First mid is calculated from the integer range i.e. (0+(1<<32-1))>>1 and then this idea is applied: range of number from start to mid or from mid to end will always be less than the numbers we are going to consider as we are considering billion numbers and there will definitely some numbers which are going to be repeated as the range of 32bit integer is much smaller compare to billion numbers.

def get_duplicate(input, start, end):  
  while True:
    mid = (start >> 1) + end - (end >> 1)
    less_to_mid = 0
    more_to_mid = 0
    equal_to_mid = 0
    for data in input:
        data = int(data, 16)
        if data < mid:
            less_to_mid += 1
        elif data == mid:
            equal_to_mid += 1
        else:
            more_to_mid += 1
    if equal_to_mid > 1:
        return mid
    elif mid-start < less_to_mid:
        end = mid-1
    elif end-mid < more_to_mid:
        start = mid+1

with open("codes\output.txt", 'r+') as f:
  content = f.read().split()
  print(get_duplicate(content, 0, 1<<32-1))

I know we can use bit array but I just want to get your views on this solution and if implementation is buggy.


Solution

  • Your method is OK. But you will probably need to read the input many times to find the answer.

    Here is a variant, which allows you to find a duplicate with few memory, but you only need to read the input twice.

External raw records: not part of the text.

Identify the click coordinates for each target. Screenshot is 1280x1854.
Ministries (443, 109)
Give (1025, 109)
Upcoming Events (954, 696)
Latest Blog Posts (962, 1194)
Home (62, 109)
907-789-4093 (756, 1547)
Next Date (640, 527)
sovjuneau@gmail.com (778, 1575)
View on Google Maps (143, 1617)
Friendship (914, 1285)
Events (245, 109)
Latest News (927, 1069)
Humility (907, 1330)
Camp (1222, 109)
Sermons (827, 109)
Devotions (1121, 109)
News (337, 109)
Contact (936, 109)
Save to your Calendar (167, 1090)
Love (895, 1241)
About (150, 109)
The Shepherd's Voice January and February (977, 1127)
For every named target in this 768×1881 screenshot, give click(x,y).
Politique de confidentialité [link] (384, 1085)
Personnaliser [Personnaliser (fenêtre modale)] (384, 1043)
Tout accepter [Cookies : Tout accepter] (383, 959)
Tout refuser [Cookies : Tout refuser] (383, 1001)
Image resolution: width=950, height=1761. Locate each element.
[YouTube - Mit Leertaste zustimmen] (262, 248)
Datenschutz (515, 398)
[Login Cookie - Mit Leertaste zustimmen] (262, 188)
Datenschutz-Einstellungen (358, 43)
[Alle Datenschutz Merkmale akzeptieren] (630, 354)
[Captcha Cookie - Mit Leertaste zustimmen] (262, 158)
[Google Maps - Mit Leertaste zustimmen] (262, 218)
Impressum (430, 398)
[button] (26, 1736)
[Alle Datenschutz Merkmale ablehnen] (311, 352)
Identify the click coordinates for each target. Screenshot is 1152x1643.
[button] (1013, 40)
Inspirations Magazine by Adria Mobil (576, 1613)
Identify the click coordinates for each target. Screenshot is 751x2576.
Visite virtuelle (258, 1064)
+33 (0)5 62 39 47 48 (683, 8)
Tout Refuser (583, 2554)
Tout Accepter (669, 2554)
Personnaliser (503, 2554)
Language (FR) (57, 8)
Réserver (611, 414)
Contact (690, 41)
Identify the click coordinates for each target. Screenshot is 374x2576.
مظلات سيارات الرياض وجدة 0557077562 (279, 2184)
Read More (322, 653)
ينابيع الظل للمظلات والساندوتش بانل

    1. Initialize an array A[65536] of integers to zero.
    2. Read the numbers one by one. Every time a number x is read, add 1 to A[x mod 65536].
    3. When the reading ends, there will be at least one i such that A[i] is strictly bigger than 65536. This is because 65536 * 63356 < 4.3 billion. Let us say A[i0] is bigger than 65536.
    4. Clear the array A to zero.
    5. Read the numbers again, but this time, only look at those numbers x such that x mod 65536 = i0. For every such x, add 1 to A[x / 65536].
    6. When the reading ends, there will be at least one j such that A[j] is strictly bigger than 1. Then the number 65536 * j + i0 is the final answer.